What is SOC 2 compliance?
In short, SOC 2 is a voluntary compliance standard for technology companies with cloud-based products and specifies how an organization should manage customer data. The compliance guidelines set by the AICPA (American Institute of Certified Public Accountants) ensure services are secure, available, and confidential and that information security best practices are in place.
What does SOC 2 compliance mean for DataGroomr?
As a data integrity solution provider, DataGroomr understands the paramount importance of data security and privacy. Our unwavering commitment to safeguarding our customers’ sensitive information is at the core of our operations. Â
With the achievement of SOC 2 compliance, we have solidified our dedication to implementing industry-leading security practices, ensuring that your data remains protected throughout its lifecycle within our platform.
Our SOC 2 report isn’t about just checking another box. We have taken information security and compliance very seriously from day one and so, and our report is the official proof that we comply with the globally recognized information security standard.
What exactly gets evaluated?
You may be wondering, what exactly is covered by the auditor in a SOC 2 audit? Our audit covered four key Trust Service Principles: Security, Availability, Confidentiality, and Privacy relevant to DataGroomr’s specific business operations. Multiple tests were performed to ensure that our internal controls are implemented and operating effectively.
Scytale helped tailor the relevant controls to our infrastructure, software, processes, people, and data, relating to:
- Remote onboarding of employees
- Cloud infrastructure security
- Risk management
- Multi-factor authentication
- User access review
- Threat detection
- Change management procedures
- Assets management
- Data encryption
- Secure development and more
As mentioned, we’ve built our solution around being SOC 2 compliant, but now we’re proud to have the “official” stamp that recognizes our concrete data protection practices.
We achieved SOC 2 compliance and received our report in a record-breaking time with clear colors, due to the fact that we had no prior security issues and there were very minor remediations needed. We are very proud of this result, as it is a testament to our high standards of controls and security standards.
Our trusted compliance partner
Scytale’s expertise and technology helped take our compliance to the next level by automating the lengthy processes involved with SOC 2 compliance and giving us a single source of truth to track and monitor all our audit requirements.
Your data is secure with us
We’ve earned our customers’ trust by handling their sensitive data responsibly.

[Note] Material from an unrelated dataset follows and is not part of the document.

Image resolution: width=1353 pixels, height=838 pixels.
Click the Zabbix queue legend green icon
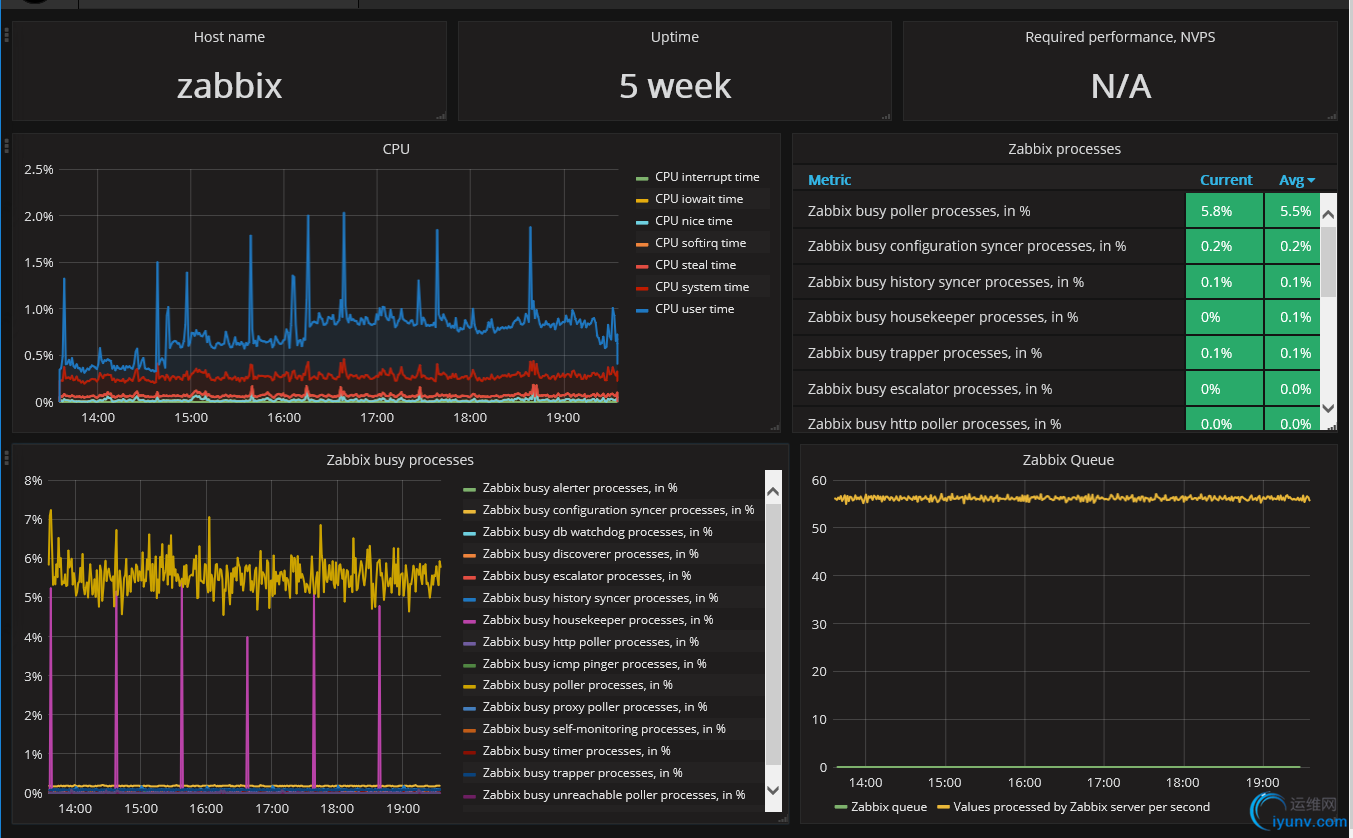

Our SOC 2 report serves as a solid assurance, allowing them to rest assured that their data is secure with us.
Our SOC 2 compliance is a testament to our commitment to data security, and we proudly show customers and prospects that they’re partnering with a company that cares about their data.
Our continued commitment to compliance
At DataGroomr, we understand that SOC 2 compliance is an ongoing project, not a one-time milestone. Maintaining our commitment to security and compliance is paramount, which is why we have pledged to renew our SOC 2 report on an annual basis. However, our efforts don’t stop there. We are constantly evaluating our compliance posture, refining our policies and procedures as needed to ensure effectiveness.